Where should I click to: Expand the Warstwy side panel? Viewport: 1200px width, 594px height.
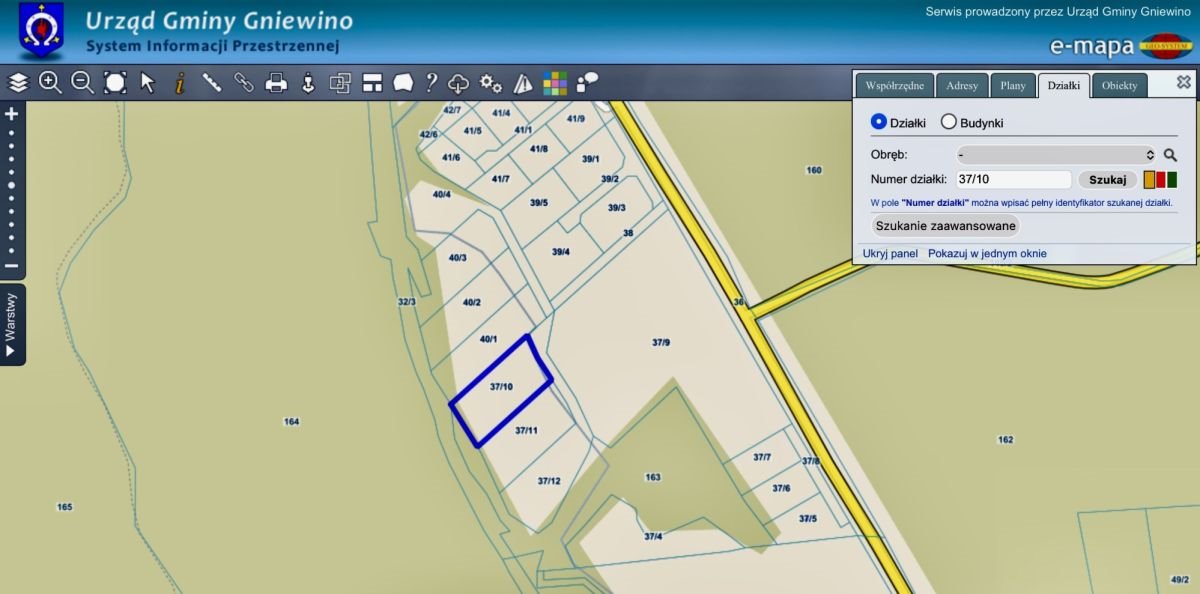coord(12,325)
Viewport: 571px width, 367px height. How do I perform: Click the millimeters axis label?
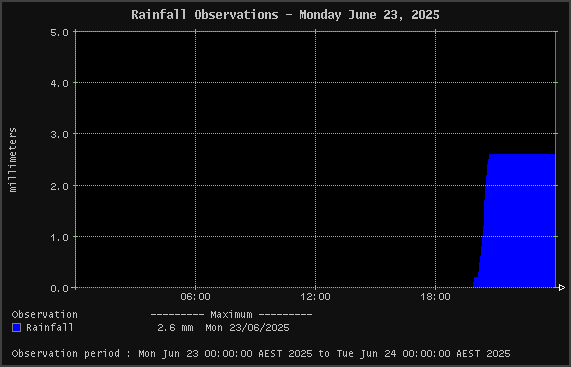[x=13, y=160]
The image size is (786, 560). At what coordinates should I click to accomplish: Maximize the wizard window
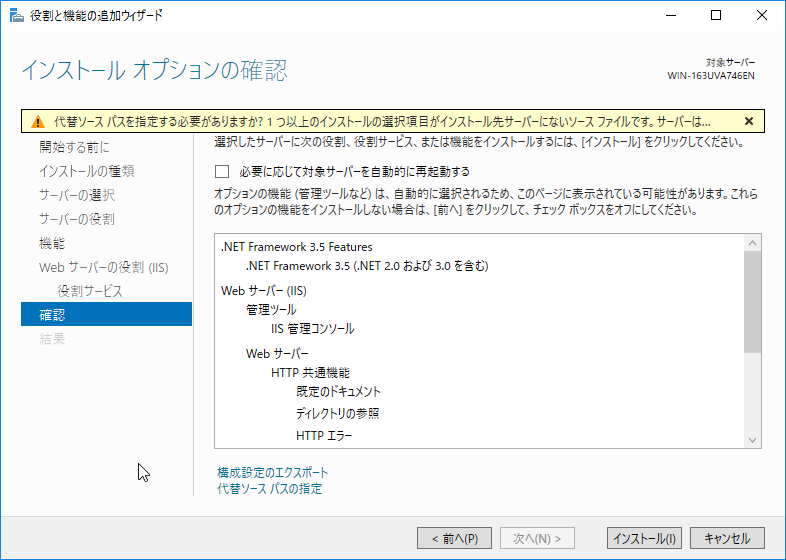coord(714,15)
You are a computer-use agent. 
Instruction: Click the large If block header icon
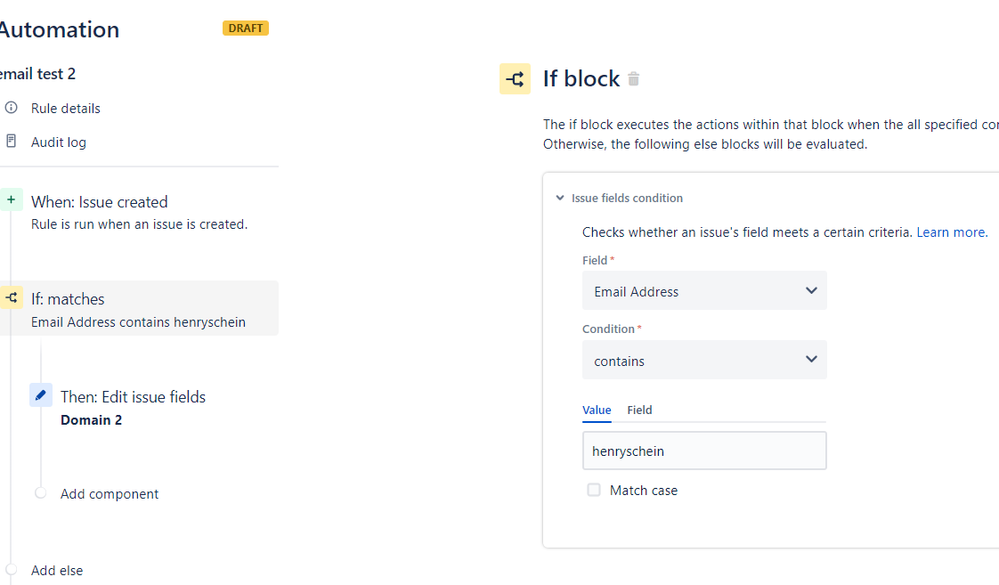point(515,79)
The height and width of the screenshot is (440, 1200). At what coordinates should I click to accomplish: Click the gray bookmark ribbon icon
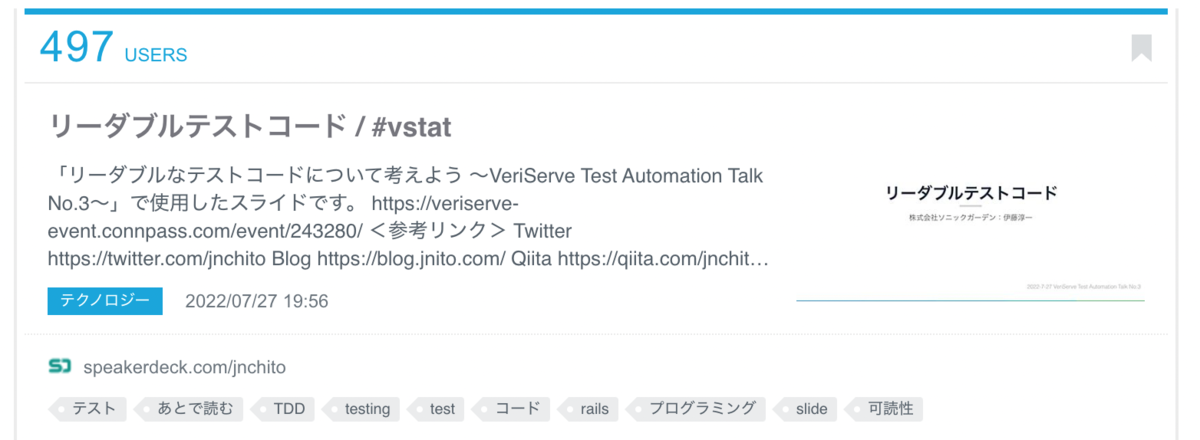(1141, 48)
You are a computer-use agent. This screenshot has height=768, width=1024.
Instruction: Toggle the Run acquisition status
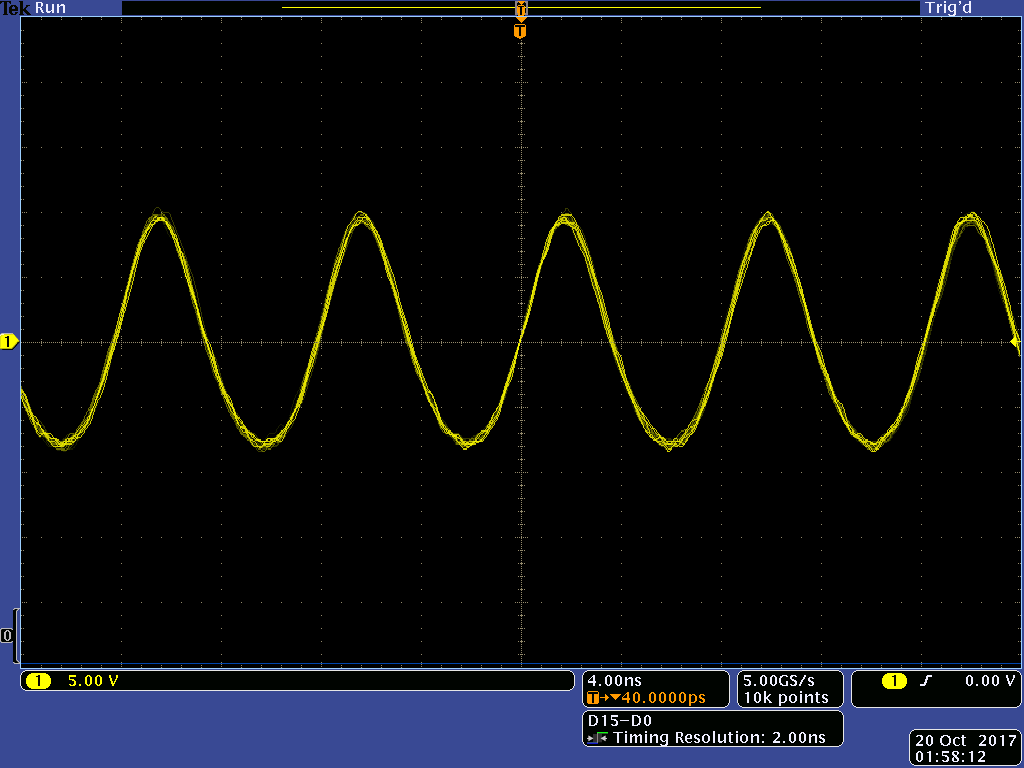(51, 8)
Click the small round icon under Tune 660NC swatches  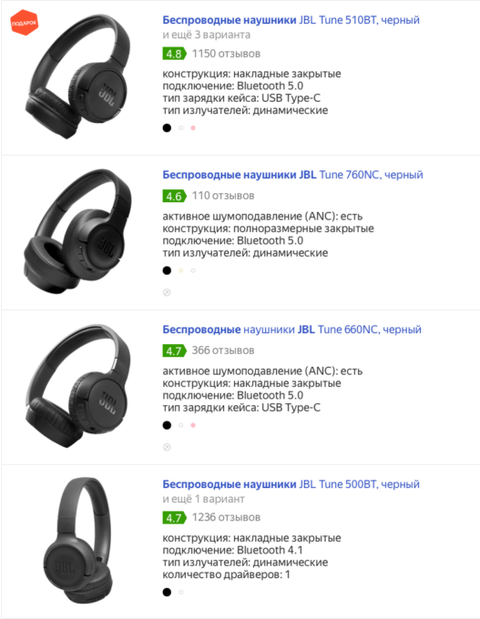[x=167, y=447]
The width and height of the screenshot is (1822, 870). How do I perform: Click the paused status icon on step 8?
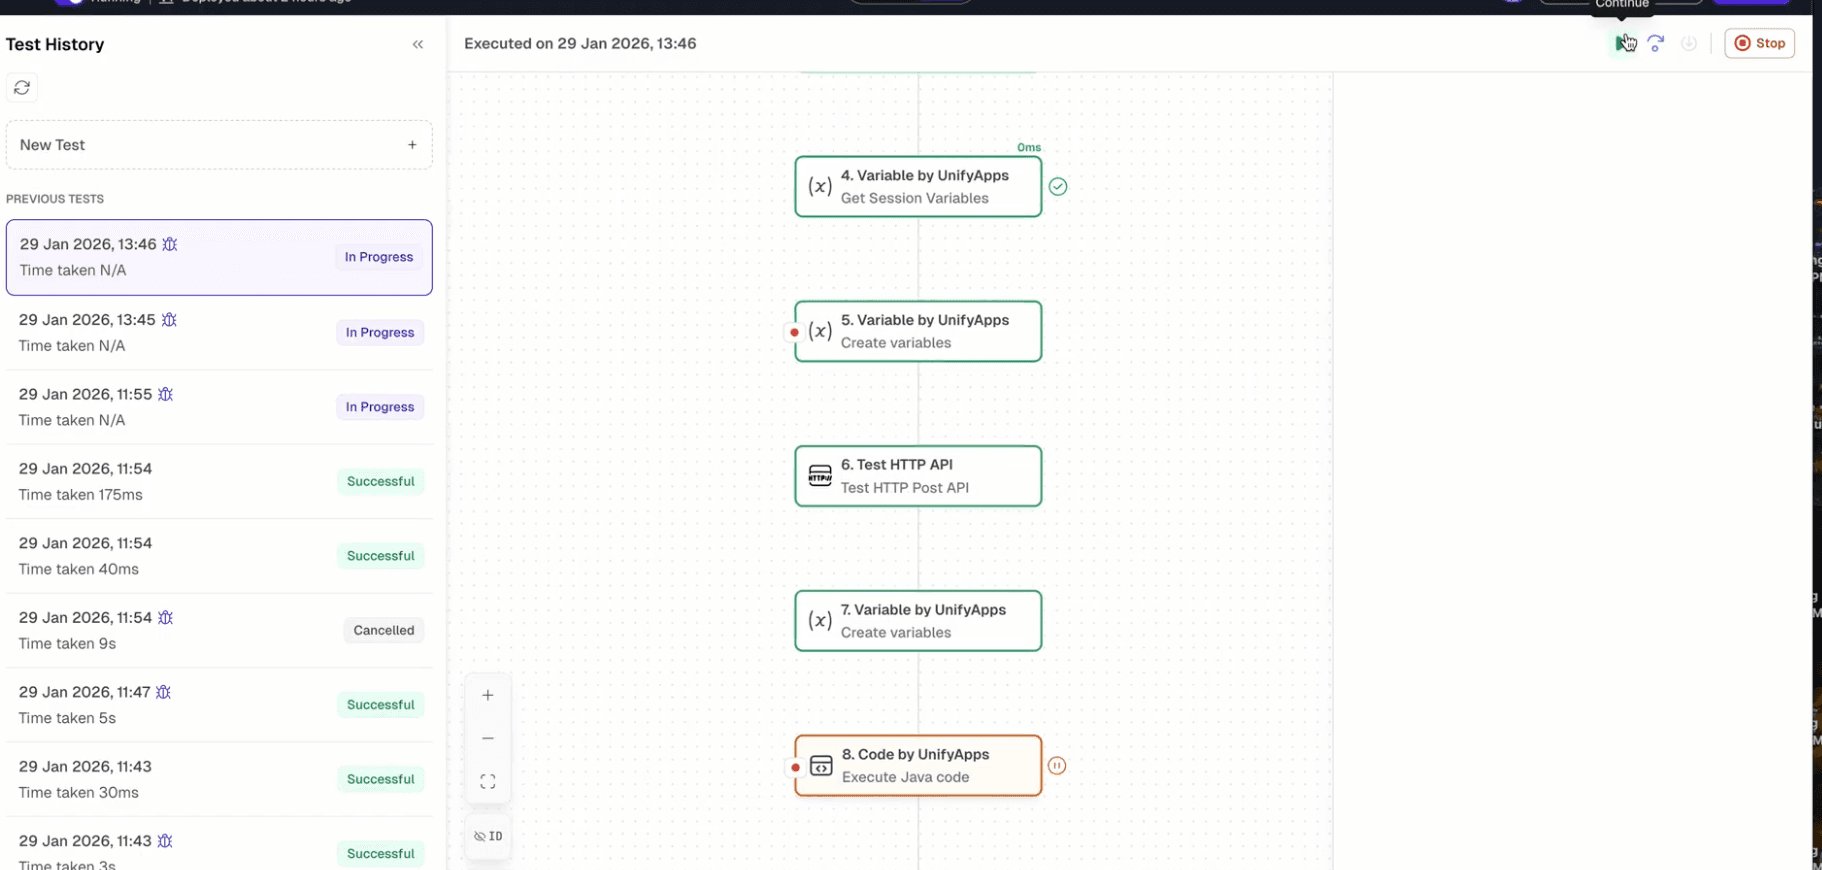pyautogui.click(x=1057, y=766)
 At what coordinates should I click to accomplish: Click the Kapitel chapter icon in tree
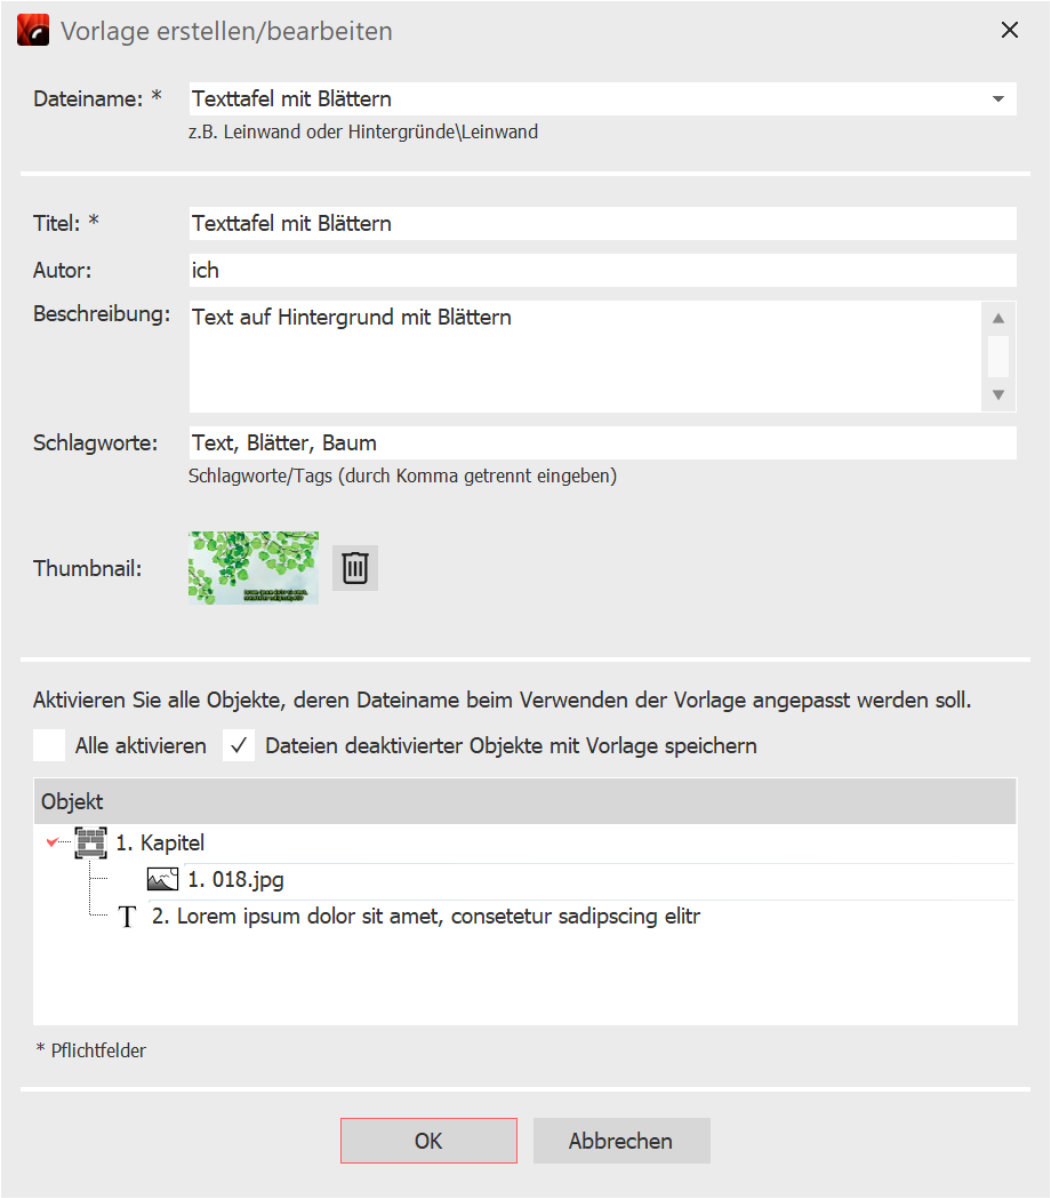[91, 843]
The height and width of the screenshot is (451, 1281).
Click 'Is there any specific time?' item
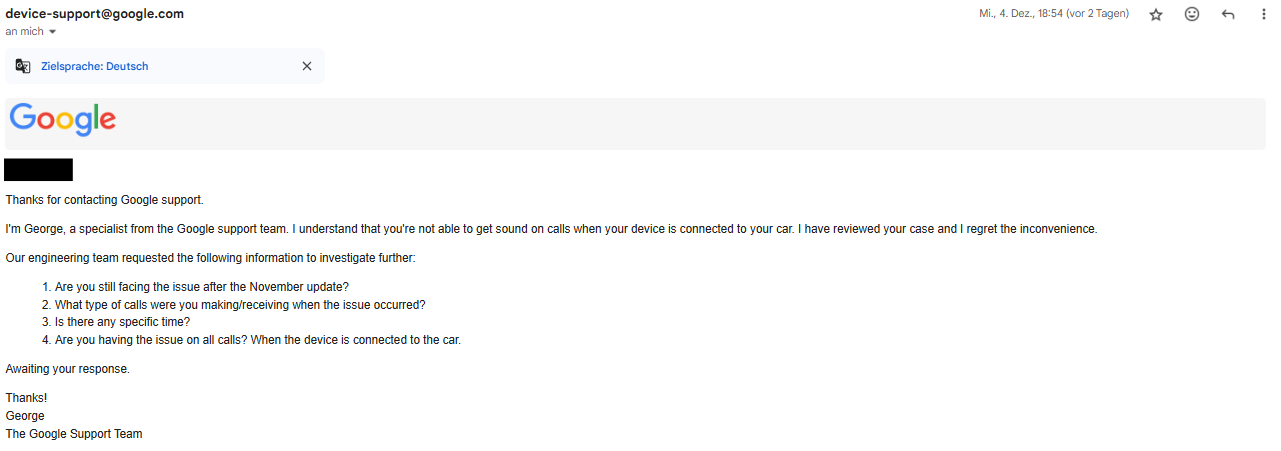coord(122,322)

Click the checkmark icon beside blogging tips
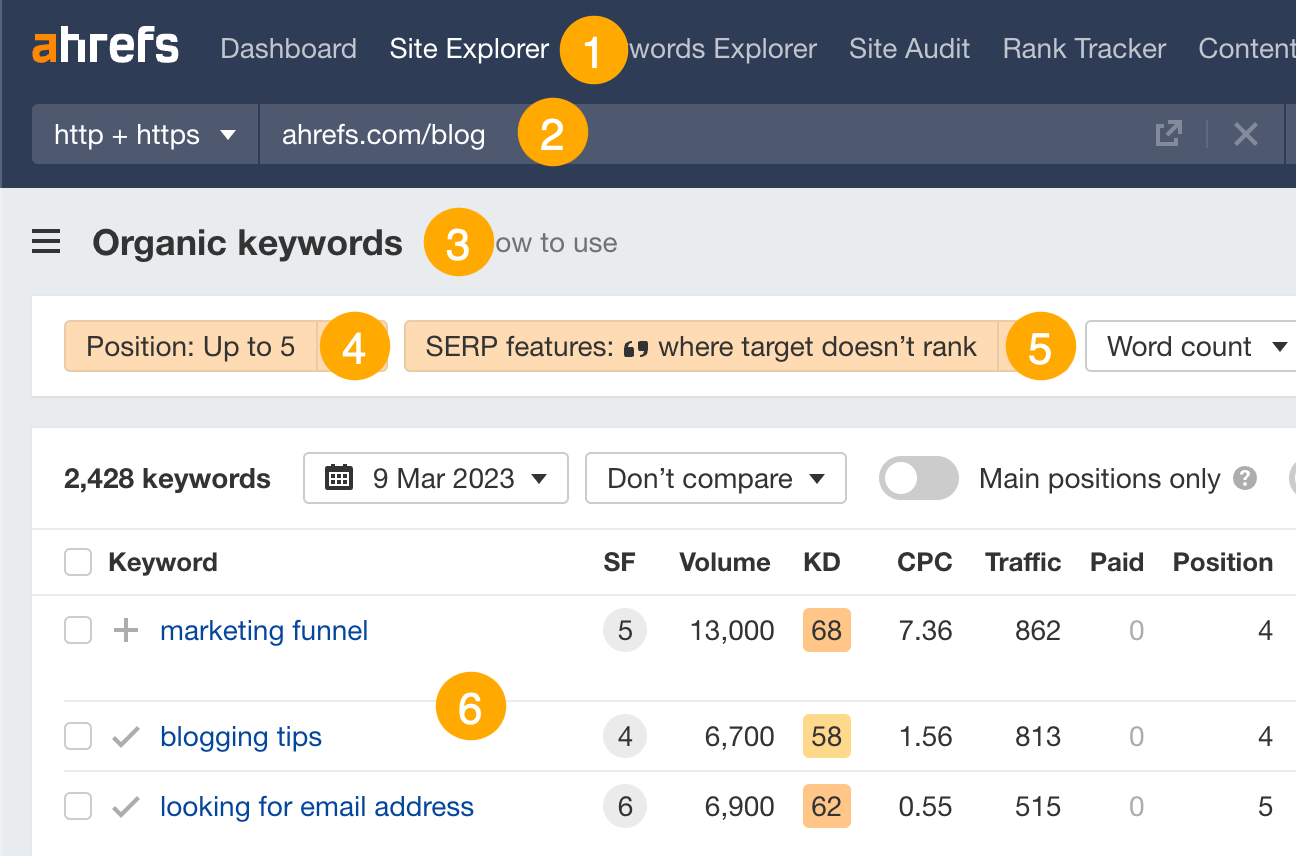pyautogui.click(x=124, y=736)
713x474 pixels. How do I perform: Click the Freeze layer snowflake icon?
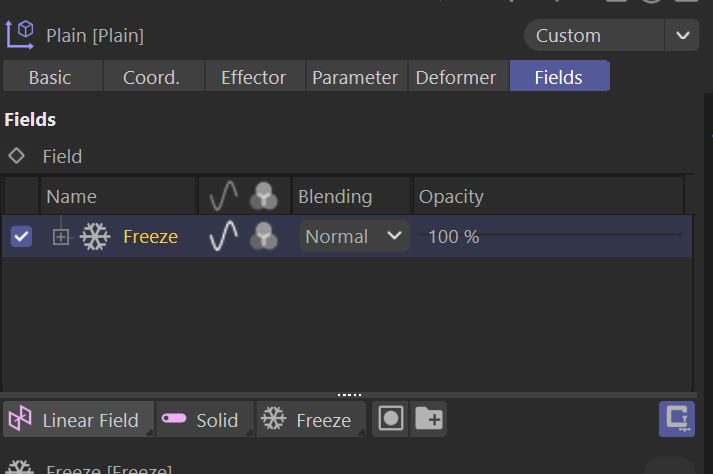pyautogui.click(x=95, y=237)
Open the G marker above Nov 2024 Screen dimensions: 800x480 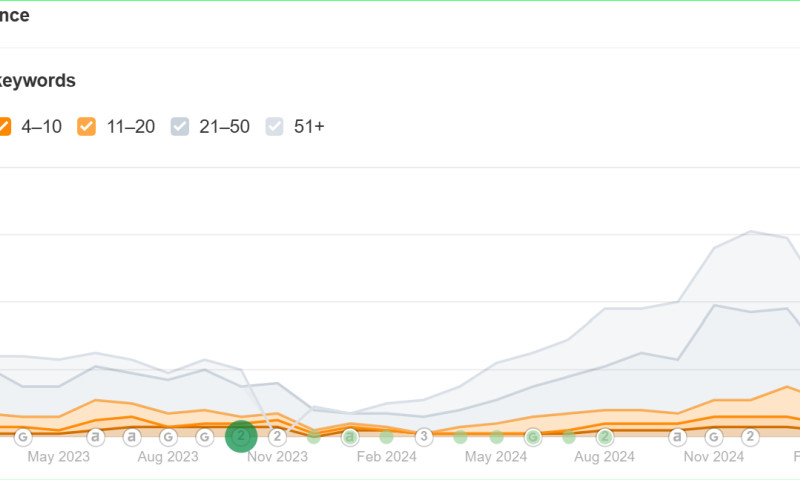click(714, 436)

§ §

Only the lines from the start of the material to the line with "You are a computer-use agent. This", inclusive, belong in the answer, printed exactly and free of pictures.

• RESPONSE TO THE EXERCISE
Where should I click to: Expand the Warstwy side panel? Viewport: 1200px width, 594px height.
coord(12,325)
Viewport: 571px width, 367px height. How do I perform: Click the millimeters axis label?
[x=13, y=160]
The image size is (786, 560). At what coordinates should I click to accomplish: Maximize the wizard window
coord(714,15)
You are a computer-use agent. 
Instruction: Click the large If block header icon
point(515,79)
The height and width of the screenshot is (440, 1200). At what coordinates should I click to accomplish: Click the gray bookmark ribbon icon
(1141, 48)
You are a computer-use agent. This screenshot has height=768, width=1024.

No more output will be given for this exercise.